§ TEXT PASSAGE
# Annual Craw Hunt



## AtticaFish (Nov 23, 2008)

Got out for our annual trip last night. Just me and the wife this time so we kept our 50 each. Took us about 2 hours. Caught 2 small green sunfish on flies right at dusk and used those for bait on a couple of my longer ice rods. Only walked about 20 yards up and down the bank at a favorite upground reservoir of mine. A lot of work for a little bite, but dang good stuff!


----------



## fshnfreak (Feb 24, 2007)

Attica do you purge them before you boil em up?


----------



## Shad Rap (Nov 10, 2010)

fshnfreak said:


> Attica do you purge them before you boil em up?


That's what he was doing putting them in clean water...


----------



## STRONGPERSUADER (Nov 5, 2006)

Well I can honestly say I’ve never had them but would like to try them. I wouldn’t even know how to begin to eat them. Do you eat just the tail?


----------



## DeathFromAbove (Oct 21, 2008)

Looks Fantastic. Those are better than lobster IMO


----------



## Shortdrift (Apr 5, 2004)

STRONGPERSUADER said:


> Well I can honestly say I’ve never had them but would like to try them. I wouldn’t even know how to begin to eat them. Do you eat just the tail?


I was introduced to cooked crayfish while in France forty five years ago. They were the very small young craws that were boiled and served prior to the main meal which were to provide some "roughage" and improve digestion. You ate the whole small craw which was fairly good tasting.
When I returned home I introduced this to my family members. Some would eat the small craws and some would not. I then decided to try the tails of the large craws that we normally released. Boiled the whole craw, broke off the tail and cleaned off the shell and it was FANTASTIC! Everyone in the family participated in the grthing og the craws, including the wife! Greats times back then.
We had a special spring fed stream in Carrollton, Ohio where we camped each month and the stream had a never ending supply of craws. As the children grew up and out camping trips ended the crawfish boils ended. 
I have not had boiled crawfish since the and new gave it much thought until i read this post. One problem I think about is where can I find a nice clean stream.


----------



## AtticaFish (Nov 23, 2008)

fshnfreak - When we bring them home, we put them in a large cooler with fresh cold water and a couple bubblers running. By morning, the water is so dirty that you can only see in about 3" or 4". Drain the water and spray them off with the hose. Sometimes i will drain and refill the water a couple times but these ones looked pretty clean so only changed the water once. Last year we changed the water 3 times because there was a ton of moss growing in the reservoir and the craws were covered with the stuff too.

§ DATA SHOWN

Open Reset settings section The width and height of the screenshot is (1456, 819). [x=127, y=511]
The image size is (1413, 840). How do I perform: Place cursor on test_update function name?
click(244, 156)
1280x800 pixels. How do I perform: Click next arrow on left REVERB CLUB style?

...

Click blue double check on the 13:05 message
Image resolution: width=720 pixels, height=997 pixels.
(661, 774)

§ PROBLEMS TO WORK ON
(1) In the craw hunt thread, edit the part that begins at the words "## Shortdrift (Apr" and ends after "fairly good tasting.", putting "Belgium" in place of "France".
(2) Copy the rows again without any change, starting at the line that contains "Open Reset settings" and stopping after the line that contains "1280x800 pixels. How".

§ OUTPUTS
(1)
## Shortdrift (Apr 5, 2004)

STRONGPERSUADER said:


> Well I can honestly say I’ve never had them but would like to try them. I wouldn’t even know how to begin to eat them. Do you eat just the tail?


I was introduced to cooked crayfish while in Belgium forty five years ago. They were the very small young craws that were boiled and served prior to the main meal which were to provide some "roughage" and improve digestion. You ate the whole small craw which was fairly good tasting.

(2)
Open Reset settings section The width and height of the screenshot is (1456, 819). [x=127, y=511]
The image size is (1413, 840). How do I perform: Place cursor on test_update function name?
click(244, 156)
1280x800 pixels. How do I perform: Click next arrow on left REVERB CLUB style?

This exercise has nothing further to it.